だが、脱力する俺に向けられたのは、精一杯本気だったのに、という千鶴からの非難の眼差しだった。
やれやれ、と、嘆息して俺は付け加えた。
「それと、気が向けば、官報も目を通してくれると助かる」
もし俺達の情報が載っているなら、まずは新聞より官報の方だろうと目星を付けたが、ただ、軍の面子もあるので、秘密裏に憲兵を動かす可能性の方が高いだろうとも読んでいる。

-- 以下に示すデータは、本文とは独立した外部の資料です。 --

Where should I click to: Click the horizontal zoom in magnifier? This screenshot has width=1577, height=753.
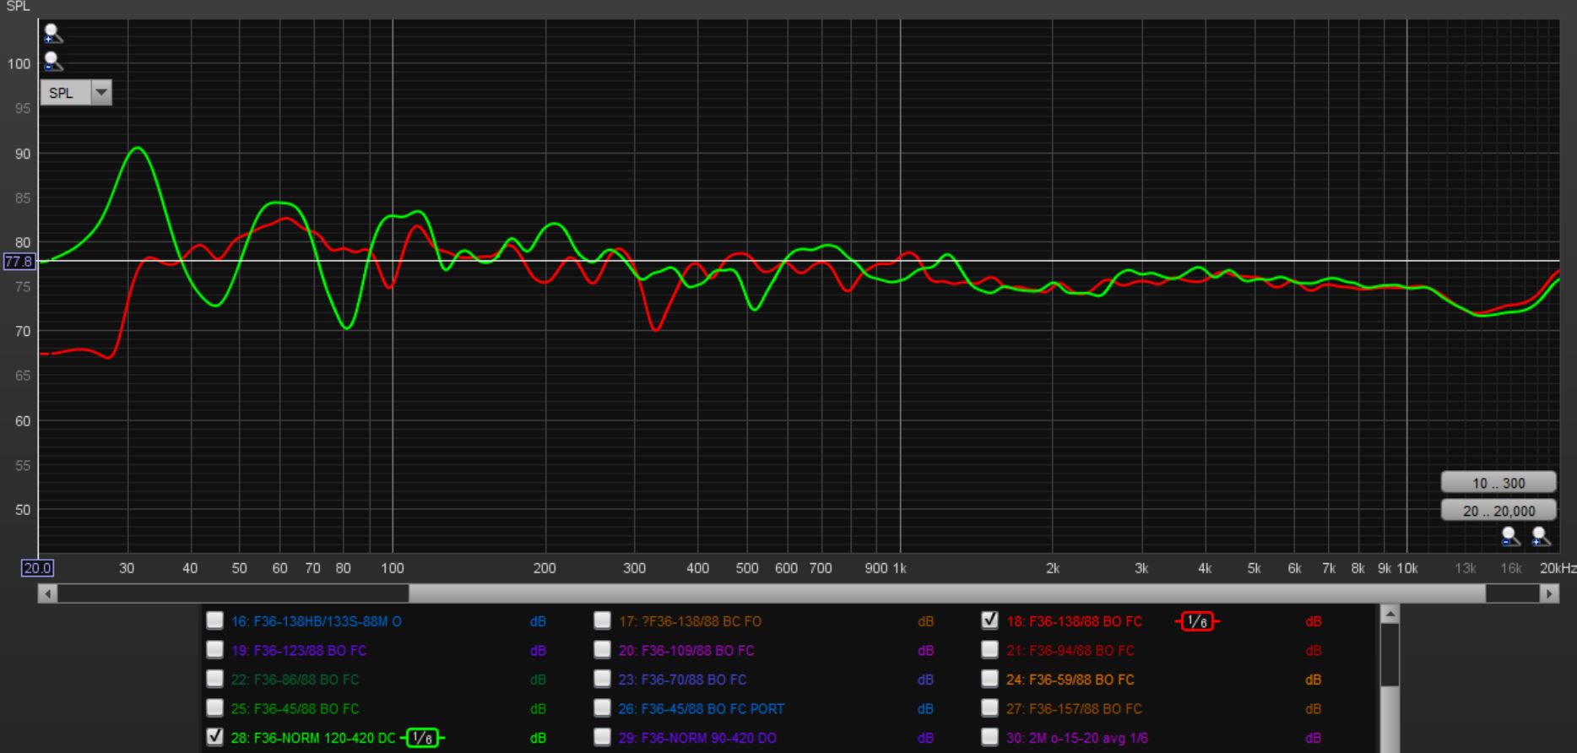point(1540,536)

尤も、岩倉家の対応方針と、俺の原隊の大佐の洞察力次第でもあるが。
ただ、そこは昨日の今日で結び付けて考えない方がおかしいし、そのどちらもが恥を嫌う立場なのは自明の理なのだから、後は推して知るべし、だ。
とはいえ、それすらも後で自分でも確認するつもりなので、千鶴に言いつけた最大の理由は、……まあ、言ってみれば、小人閑居して不善をなさないようにさせる為、だ。
ただ、言いつけられた当の本人はといえば……。
官報? と、千鶴が小首を傾げたので、分からなければ良い、と、俺はやんわりと首を横に振って、小さな鞄を肩に掛け、背広に合わせた中折れ帽子を深く被り直し――。
「いってらっしゃい」
外へ出ようとした所で、千鶴に声を掛けられた。
意外な一言に、帽子のつばを弾いて上向かせ、不躾な視線を千鶴に向ける俺。
「いってらっしゃい」
返事をしない俺に向かって、もう一度同じ言葉を手向けた千鶴。
「軍人は、そんな挨拶はしない」
聞き慣れない言葉、という事もあったが、そもそも俺は帰って来る前提で動いているつもりがない。
自分に明日があると思って今日を生きていないし、千鶴との縁を仮の家ともしていない。
「今のお前は、もう軍人ではないだろう?」
不思議そうに尋ねた千鶴に、俺は肩を竦めて答えた。
「明日知れぬ身、という部分では変わらんさ」
「素直になれ!」
皮肉っぽく返す俺に、千鶴は笑いながら怒る顔で叫んだ。
端から素直なんだがな、とは思ったが、このまま無駄にじゃれていても仕方が無いので、ふ、と笑って俺は、余計な言葉も付けて、出立を告げる。
「行ってくるから、愛想を尽かされない程度には良い子でいてくれ」
斜めに構えた態度は崩さない俺に、千鶴は不器用な敬礼を手向けていた。